I am truly sorry to hear all that.


----------



## Bill

I got a Chevy Express 2500 van. Since I do all kinds of trades I have those box's from lowes, they are on wheels and I have one for carpentry, one for drywall, and one for plumbing. They work pretty good, keeps things together and has a handle so I can carry it into the house.


----------



## ToUtahNow

I use to have 14' Isuzus but now I have a one-ton Ford cutaway.

Mark


----------



## Bill

Ahh, so thats a cut away, a van with the rear section cut away. So like you can walk from the cab back to the body then?


----------



## ToUtahNow

USP45 said:


> Ahh, so thats a cut away, a van with the rear section cut away. So like you can walk from the cab back to the body then?


Yes there is a bulkhead with a door in between but you can still see in the back as the door has a window. The bulkhead helps keep the noise and smell down.

Mark


----------



## ILPlumber

Smell? What smell?? My wife won't get in my truck. I don't smell a thing


----------



## 22rifle

ToUtahNow said:


> Yes there is a bulkhead with a door in between but you can still see in the back as the door has a window. The bulkhead helps keep the noise and smell down.
> 
> Mark


Why that over the Isuzu?


----------



## ToUtahNow

22rifle said:


> Why that over the Isuzu?


I no longer do new or service work I only do consulting so all I carry is sewer cameras, locators, meters and such. The Isuzu was just too big for what I needed. While working out of State I found my old Isuzu body which was installed on a newer chassis. I sold the truck in 1999 to a guy who worked for me in the 70s. The hand painted signage he put on in 99 while the vinyl letters were mine from 94. Can you tell which signage held up the best? I'm a little disappointed he such a slob with the truck but what are you going to do?

Mark


----------

Stored records
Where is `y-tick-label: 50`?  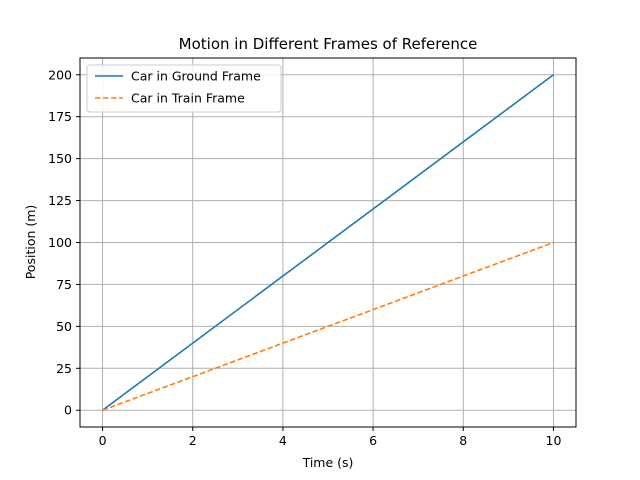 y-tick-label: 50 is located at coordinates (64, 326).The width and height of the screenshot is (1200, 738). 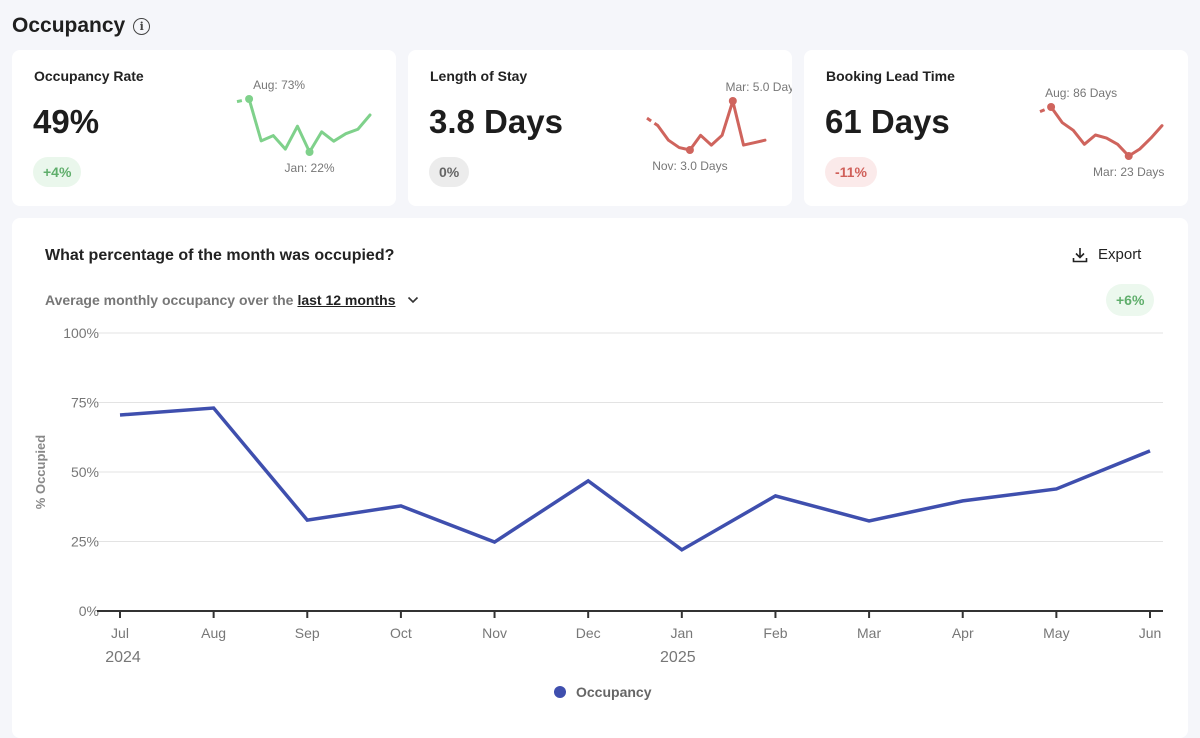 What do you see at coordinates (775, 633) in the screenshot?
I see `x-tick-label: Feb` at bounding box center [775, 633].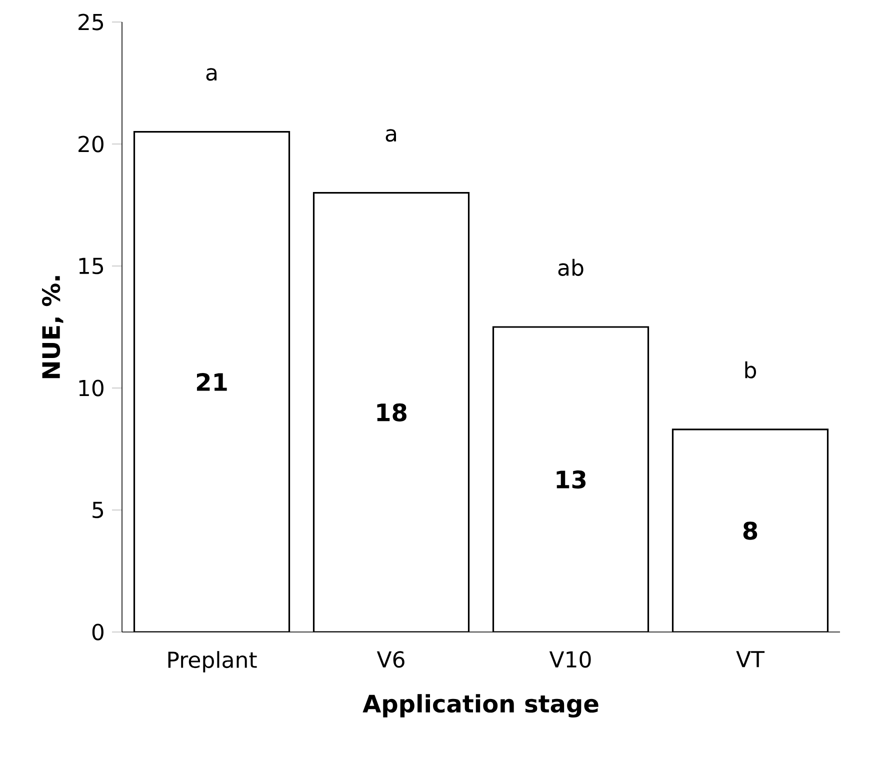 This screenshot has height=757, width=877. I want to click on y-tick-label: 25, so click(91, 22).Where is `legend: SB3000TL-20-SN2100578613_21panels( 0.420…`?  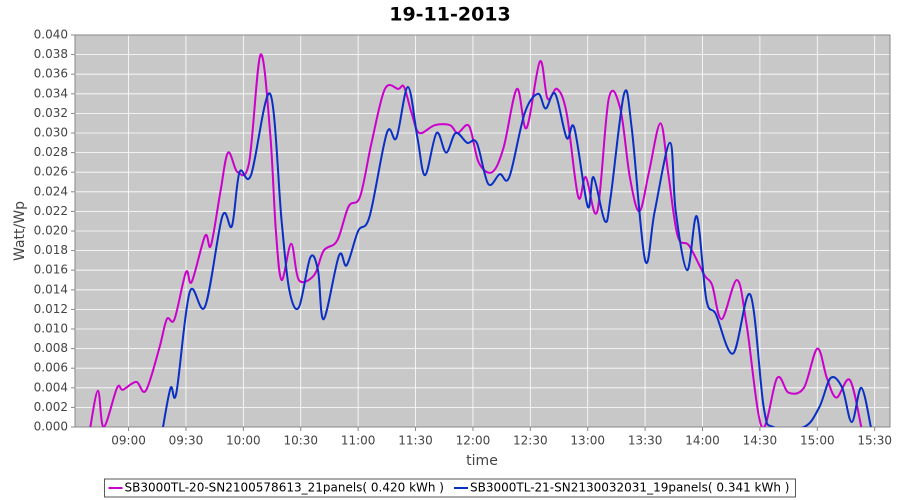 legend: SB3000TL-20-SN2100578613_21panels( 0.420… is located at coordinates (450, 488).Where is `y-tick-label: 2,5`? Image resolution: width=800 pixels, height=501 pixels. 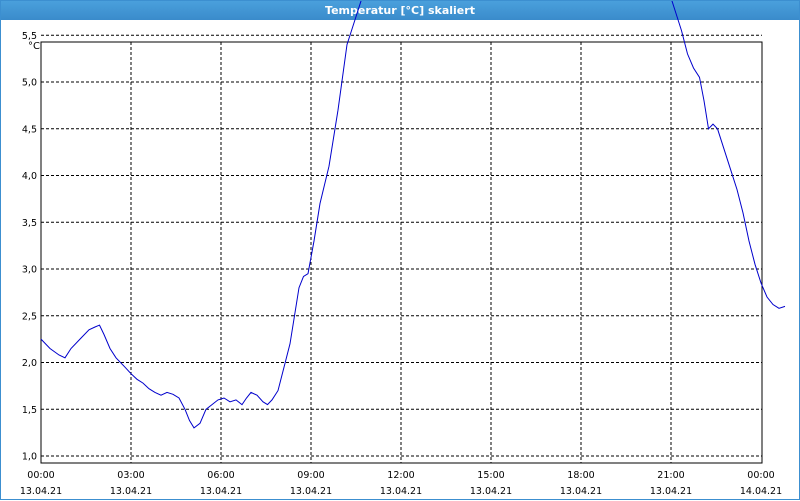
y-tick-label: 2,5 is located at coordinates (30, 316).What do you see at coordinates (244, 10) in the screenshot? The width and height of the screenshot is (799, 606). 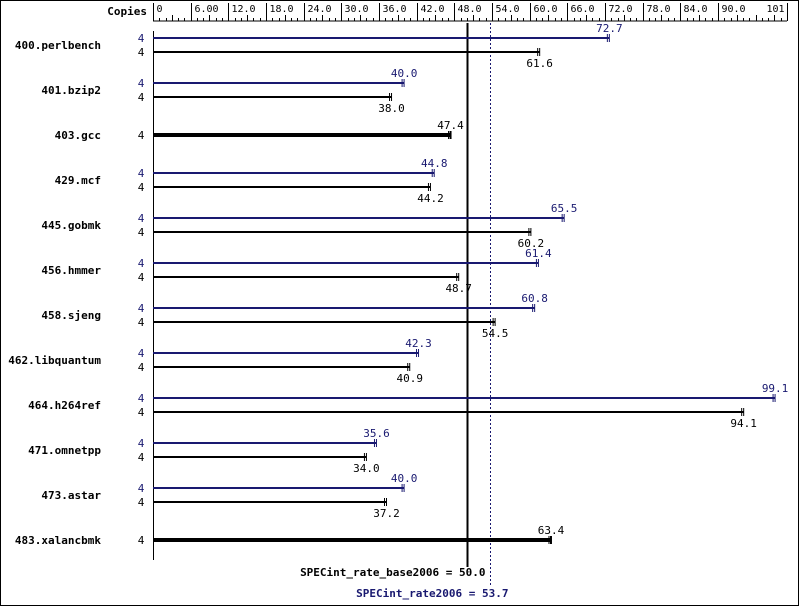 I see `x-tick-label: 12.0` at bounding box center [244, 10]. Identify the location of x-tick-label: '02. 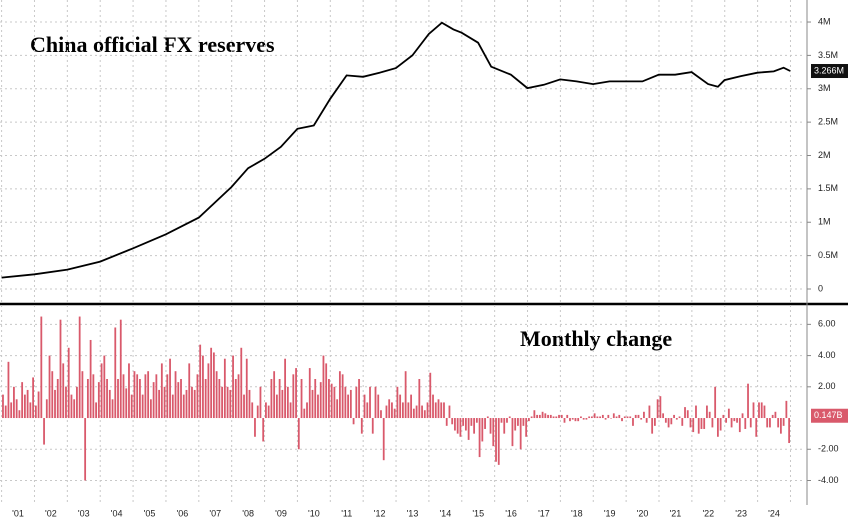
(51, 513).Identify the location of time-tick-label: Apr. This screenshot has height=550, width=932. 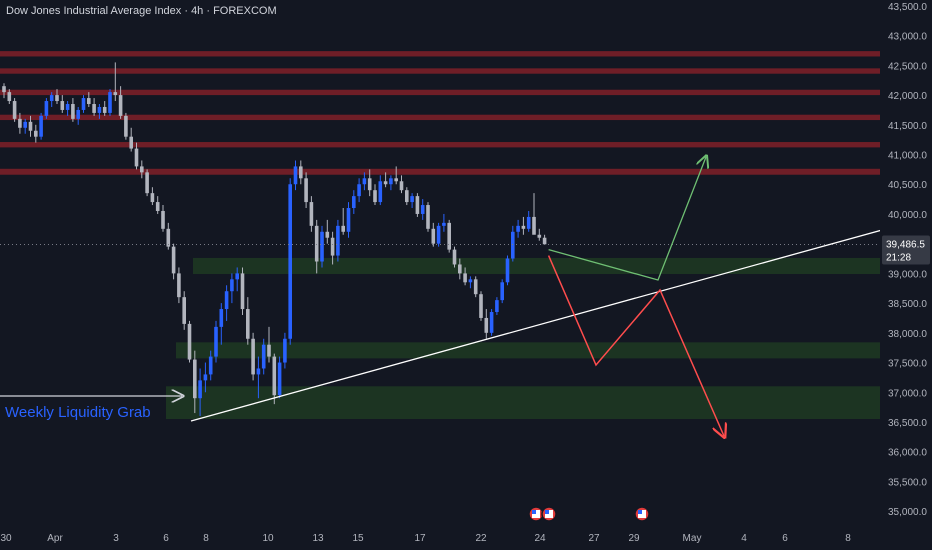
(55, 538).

> [Assignment]: According to the thread on work vans, what does the bulkhead in the one-ton Ford cutaway help keep down?

> [Task result]: Noise and smell.